▶ [What this task involves]: Find all the lines in the material below with the word "Collapse", and copy them.

++++

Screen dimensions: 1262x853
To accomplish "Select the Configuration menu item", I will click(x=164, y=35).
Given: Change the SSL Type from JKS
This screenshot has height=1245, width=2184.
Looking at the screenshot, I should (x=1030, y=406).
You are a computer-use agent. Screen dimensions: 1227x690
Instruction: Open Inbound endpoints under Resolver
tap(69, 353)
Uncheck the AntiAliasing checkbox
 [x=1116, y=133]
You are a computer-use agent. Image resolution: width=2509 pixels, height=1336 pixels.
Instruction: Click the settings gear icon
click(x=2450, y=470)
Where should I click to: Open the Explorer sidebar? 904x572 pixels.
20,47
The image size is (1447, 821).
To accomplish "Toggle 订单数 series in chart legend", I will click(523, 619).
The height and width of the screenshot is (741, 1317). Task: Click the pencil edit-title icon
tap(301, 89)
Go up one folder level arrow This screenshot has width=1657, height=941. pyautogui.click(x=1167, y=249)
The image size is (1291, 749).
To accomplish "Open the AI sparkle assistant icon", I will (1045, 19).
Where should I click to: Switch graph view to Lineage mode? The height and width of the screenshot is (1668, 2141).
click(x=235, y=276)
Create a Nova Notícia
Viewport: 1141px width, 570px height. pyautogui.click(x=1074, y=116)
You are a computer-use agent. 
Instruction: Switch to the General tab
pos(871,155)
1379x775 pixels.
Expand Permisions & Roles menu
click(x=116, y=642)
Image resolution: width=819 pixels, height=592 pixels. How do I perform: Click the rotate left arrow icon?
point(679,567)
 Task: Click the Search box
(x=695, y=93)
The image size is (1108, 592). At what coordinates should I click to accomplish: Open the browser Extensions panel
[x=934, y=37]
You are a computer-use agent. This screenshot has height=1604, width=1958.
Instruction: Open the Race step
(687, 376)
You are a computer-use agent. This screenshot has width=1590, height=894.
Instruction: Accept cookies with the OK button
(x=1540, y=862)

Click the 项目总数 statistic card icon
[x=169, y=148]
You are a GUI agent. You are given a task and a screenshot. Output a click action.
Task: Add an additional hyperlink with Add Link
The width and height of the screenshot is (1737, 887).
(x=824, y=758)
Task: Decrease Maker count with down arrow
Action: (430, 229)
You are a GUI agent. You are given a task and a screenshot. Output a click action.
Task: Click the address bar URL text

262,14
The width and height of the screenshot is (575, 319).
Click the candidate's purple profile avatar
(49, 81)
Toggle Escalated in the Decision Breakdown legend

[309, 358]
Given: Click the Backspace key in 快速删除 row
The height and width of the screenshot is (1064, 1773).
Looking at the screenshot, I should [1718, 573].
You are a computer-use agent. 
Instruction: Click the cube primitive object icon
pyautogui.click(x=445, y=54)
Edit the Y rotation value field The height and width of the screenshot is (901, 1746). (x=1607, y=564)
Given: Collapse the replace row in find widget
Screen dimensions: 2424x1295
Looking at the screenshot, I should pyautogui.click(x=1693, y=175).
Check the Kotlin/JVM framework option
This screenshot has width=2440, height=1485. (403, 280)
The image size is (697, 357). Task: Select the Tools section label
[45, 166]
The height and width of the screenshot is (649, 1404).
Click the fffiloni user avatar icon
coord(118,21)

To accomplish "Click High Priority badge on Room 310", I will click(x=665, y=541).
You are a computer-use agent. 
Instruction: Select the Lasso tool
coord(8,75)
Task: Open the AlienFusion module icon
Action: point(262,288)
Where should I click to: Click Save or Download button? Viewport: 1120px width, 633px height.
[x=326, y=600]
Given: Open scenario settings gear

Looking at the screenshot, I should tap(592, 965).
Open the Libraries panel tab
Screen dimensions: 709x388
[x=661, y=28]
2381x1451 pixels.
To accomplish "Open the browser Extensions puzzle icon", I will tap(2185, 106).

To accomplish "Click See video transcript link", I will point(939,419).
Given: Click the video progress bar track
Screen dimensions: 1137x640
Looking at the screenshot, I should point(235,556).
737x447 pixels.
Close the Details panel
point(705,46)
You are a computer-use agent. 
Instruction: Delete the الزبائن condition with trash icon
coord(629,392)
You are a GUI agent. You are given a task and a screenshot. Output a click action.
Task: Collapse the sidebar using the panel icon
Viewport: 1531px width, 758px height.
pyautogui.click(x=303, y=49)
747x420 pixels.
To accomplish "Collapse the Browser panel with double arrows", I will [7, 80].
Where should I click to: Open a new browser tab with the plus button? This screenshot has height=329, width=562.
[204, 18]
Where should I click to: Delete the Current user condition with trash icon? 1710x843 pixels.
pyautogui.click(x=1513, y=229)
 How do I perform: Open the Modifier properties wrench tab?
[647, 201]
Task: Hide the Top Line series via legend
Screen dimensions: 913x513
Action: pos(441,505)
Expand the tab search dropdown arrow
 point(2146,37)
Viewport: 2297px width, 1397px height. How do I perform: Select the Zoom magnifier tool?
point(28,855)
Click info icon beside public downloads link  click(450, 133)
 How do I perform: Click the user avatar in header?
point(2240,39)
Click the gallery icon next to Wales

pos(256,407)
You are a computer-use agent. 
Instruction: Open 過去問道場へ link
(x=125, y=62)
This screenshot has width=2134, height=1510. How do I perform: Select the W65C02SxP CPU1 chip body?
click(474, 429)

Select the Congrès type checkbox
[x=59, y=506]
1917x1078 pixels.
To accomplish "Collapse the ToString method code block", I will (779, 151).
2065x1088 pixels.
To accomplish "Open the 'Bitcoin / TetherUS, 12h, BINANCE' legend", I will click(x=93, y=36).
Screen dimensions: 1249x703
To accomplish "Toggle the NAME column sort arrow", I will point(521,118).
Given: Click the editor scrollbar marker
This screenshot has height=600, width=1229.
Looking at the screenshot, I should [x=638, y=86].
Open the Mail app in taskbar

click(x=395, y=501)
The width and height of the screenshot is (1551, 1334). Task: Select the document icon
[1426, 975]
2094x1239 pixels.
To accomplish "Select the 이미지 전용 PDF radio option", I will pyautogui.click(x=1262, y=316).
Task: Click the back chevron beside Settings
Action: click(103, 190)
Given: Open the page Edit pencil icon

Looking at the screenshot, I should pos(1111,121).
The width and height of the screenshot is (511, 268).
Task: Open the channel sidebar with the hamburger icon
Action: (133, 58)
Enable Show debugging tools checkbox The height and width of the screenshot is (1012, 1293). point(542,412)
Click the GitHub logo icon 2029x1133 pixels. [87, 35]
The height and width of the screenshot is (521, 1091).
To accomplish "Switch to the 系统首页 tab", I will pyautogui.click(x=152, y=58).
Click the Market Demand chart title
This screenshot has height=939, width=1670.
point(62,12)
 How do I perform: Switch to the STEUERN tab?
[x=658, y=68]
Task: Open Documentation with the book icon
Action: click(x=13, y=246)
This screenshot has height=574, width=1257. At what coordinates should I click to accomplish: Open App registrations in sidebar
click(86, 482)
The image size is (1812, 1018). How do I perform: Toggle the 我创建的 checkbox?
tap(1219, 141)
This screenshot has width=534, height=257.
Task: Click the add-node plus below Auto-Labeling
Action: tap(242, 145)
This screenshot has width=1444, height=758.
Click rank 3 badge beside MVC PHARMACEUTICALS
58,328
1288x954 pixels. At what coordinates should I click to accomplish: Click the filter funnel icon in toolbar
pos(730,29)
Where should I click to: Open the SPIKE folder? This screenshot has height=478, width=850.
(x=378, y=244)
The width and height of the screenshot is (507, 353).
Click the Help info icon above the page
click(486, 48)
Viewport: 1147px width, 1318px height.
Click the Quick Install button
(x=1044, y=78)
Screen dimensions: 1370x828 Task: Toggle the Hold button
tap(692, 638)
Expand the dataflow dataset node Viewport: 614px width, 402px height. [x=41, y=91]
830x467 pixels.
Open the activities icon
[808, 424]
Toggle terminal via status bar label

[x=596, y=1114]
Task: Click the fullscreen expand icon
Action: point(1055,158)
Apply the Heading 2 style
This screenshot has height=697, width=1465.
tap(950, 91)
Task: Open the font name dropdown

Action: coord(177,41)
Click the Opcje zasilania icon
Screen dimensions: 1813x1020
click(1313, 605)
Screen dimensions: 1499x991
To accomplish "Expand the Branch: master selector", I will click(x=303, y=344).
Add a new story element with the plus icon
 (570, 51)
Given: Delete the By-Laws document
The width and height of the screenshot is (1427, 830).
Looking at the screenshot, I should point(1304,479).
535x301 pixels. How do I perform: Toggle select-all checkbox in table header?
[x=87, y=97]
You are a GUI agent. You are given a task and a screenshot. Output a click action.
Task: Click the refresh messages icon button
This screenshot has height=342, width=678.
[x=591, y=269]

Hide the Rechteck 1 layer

++++

▶ [Solution to this exercise]:
Given: Collapse the replace row in find widget
Task: Collapse the sidebar using the panel icon
To accomplish "Collapse the Browser panel with double arrows", I will [7, 80].
To accomplish "Collapse the ToString method code block", I will (779, 151).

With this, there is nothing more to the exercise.